━━ RECORD SET
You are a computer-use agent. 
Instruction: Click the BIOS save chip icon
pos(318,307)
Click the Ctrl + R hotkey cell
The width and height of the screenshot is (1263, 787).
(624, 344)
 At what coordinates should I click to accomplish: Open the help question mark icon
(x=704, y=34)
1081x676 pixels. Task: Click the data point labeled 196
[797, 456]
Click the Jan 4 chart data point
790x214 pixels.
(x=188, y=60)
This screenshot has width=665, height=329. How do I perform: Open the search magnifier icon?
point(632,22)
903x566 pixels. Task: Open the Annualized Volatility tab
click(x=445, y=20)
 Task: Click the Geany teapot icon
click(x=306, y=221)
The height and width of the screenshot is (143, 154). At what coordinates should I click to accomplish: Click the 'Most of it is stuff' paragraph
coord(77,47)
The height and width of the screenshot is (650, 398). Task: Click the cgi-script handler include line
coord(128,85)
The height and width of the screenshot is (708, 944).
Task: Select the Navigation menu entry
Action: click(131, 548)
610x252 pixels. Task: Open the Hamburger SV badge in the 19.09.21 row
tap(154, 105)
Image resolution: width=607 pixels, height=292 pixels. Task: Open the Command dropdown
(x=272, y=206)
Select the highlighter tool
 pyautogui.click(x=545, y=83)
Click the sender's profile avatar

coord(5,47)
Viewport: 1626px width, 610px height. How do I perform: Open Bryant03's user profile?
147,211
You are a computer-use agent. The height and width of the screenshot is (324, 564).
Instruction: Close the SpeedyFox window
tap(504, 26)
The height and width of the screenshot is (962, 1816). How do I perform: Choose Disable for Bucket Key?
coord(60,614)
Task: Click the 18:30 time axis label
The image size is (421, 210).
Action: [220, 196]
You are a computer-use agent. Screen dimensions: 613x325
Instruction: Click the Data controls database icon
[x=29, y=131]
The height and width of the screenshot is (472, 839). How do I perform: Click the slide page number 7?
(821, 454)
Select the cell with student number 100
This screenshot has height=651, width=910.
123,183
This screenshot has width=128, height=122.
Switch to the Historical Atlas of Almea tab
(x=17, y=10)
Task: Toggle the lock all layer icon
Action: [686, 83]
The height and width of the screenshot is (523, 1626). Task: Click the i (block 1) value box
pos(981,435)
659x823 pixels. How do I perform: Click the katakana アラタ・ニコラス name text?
━━━━
I need every line of the material that includes "computer", so please copy them out.

You are a computer-use agent. 
You are a computer-use agent. The height and width of the screenshot is (324, 564).
You are a computer-use agent. Screen dimensions: 613x325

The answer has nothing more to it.